## INSTRUCTION
Copy everything in the interview on Belarus from "That is a complicated" down to "Lukashenko's status untouched?", word for word.

## PAGE

+---+

Political studies professor and former long-term director of the Estonian Foreign Policy Institute Andres Kasekamp says the European Union's policy regarding Belarus has failed. Kasekamp told ERR journalist Toomas Sildam that Europe can only support a legitimately elected president, but not bring Belarus peace themselves.
Who is President of Belarus?
Still [Alexander] Lukashenko.
The Estonian government stated on August 18: "The government's position is that due to election fraud, Lukashenko has lost his mandate." How do you see this, does it mean Estonia no longer recognizes Lukashenko as president?
I think the statement was made... prematurely.
If we look at, for example, what has happened in Syria with President Assad - when a civil war broke out there, all Western countries said that Assad has lost his legitimacy.
Yet, he is still the president. He is a butcher to his own people but there is no other president there. I certainly hope it will not go that way in Belarus.
Yes, or Venezuela. It might be a better comparison because the power crisis there has so far been relatively peaceful.
If the Estonian government says Lukashenko has lost his mandate, then who are we communicating with in Belarus?
That is a complicated question. There is no government in exile there, the other candidate (Svetlana Tikhanovskaya - ed.), who is now in Lithuania, was not elected president.
She does not want to run again.
Was our Riigikogu more resourceful when it said in Tuesday's statement that it does not recognize the elections on August 9 because they were not "free, fair or democratic", but left Lukashenko's status untouched?
It certainly gives us more space to play with, which is always reasonable when it comes to diplomacy.
Were you surprised by the violence used by Belarusian forces against protesters of official election results on August 9?
I was not surprised because it has all happened before. Lukashenko has been re-elected repeatedly, falsifying the election results each time. There have always been protests that have been suppressed violently.
The use of violence this time is more extensive, protests are also larger than usual and our attention is directed toward Belarus more than ever before.
"Lukashenko will remain in power and the regime will get even worse." That is what MEP Yana Toom told ERR on Monday. Could she be right?
She could be right. But also might not be.
If Lukashenko remains in power, he is weakened and owes his position to the President of Russia. If he remains in power, it is because of Russia, meaning he must certainly give Russia certain leeway he has not wanted to give before. In terms of infrastructure, energy and military bases.
He will owe Russia if he implements violence against his people and relies on Russia. He will remain in power but will be weak, his legitimacy damaged.
How can a dictator be managed and people peacefully protesting helped at all?
It is one of the toughest questions that Western countries have had to deal with and they have changed their strategy on many occasions. There have been situations where they very actively tried to take human rights and democracy into other countries but that has not succeeded too well if the people can not stand for their own rights and freedom sufficiently.
As for Belarus. Europe can not bring Belarus freedom, Belarusians must fight for it themselves and only then can the EU help a legitimately elected Belarusian government.
But to intervene now in support of the opposition - I consider that unlikely. As I understand, Belarusian opposition leaders have said they do not want the West or Europe to intervene. Lukashenko would use that against them immediately. He is trying to construct a narrative that Western influence and the danger is coming from the West...

+---+

Word and element location records
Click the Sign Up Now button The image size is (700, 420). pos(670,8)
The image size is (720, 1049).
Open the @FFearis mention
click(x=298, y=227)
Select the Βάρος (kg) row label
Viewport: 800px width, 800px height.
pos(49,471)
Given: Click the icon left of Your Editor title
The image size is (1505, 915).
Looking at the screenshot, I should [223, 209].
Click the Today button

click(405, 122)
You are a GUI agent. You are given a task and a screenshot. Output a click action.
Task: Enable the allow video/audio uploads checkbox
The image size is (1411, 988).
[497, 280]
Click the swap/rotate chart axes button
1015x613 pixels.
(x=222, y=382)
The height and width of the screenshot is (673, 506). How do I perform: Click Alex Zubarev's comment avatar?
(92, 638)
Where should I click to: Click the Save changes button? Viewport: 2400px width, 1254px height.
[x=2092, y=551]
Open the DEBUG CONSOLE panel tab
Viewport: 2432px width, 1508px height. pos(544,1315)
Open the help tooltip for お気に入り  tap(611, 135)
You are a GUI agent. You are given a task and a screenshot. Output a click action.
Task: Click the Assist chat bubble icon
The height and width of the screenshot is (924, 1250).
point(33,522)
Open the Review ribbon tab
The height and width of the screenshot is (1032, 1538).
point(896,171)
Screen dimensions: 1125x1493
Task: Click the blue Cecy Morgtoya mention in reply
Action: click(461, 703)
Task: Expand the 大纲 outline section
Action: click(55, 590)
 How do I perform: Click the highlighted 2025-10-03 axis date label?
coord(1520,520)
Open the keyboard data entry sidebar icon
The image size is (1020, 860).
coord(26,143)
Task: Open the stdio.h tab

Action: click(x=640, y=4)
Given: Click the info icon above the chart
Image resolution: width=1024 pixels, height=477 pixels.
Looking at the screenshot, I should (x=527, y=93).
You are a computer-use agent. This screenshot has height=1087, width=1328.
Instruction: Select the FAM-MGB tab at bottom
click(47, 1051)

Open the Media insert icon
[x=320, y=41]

+---+

## ANSWER TO THE PROBLEM
That is a complicated question. There is no government in exile there, the other candidate (Svetlana Tikhanovskaya - ed.), who is now in Lithuania, was not elected president.
She does not want to run again.
Was our Riigikogu more resourceful when it said in Tuesday's statement that it does not recognize the elections on August 9 because they were not "free, fair or democratic", but left Lukashenko's status untouched?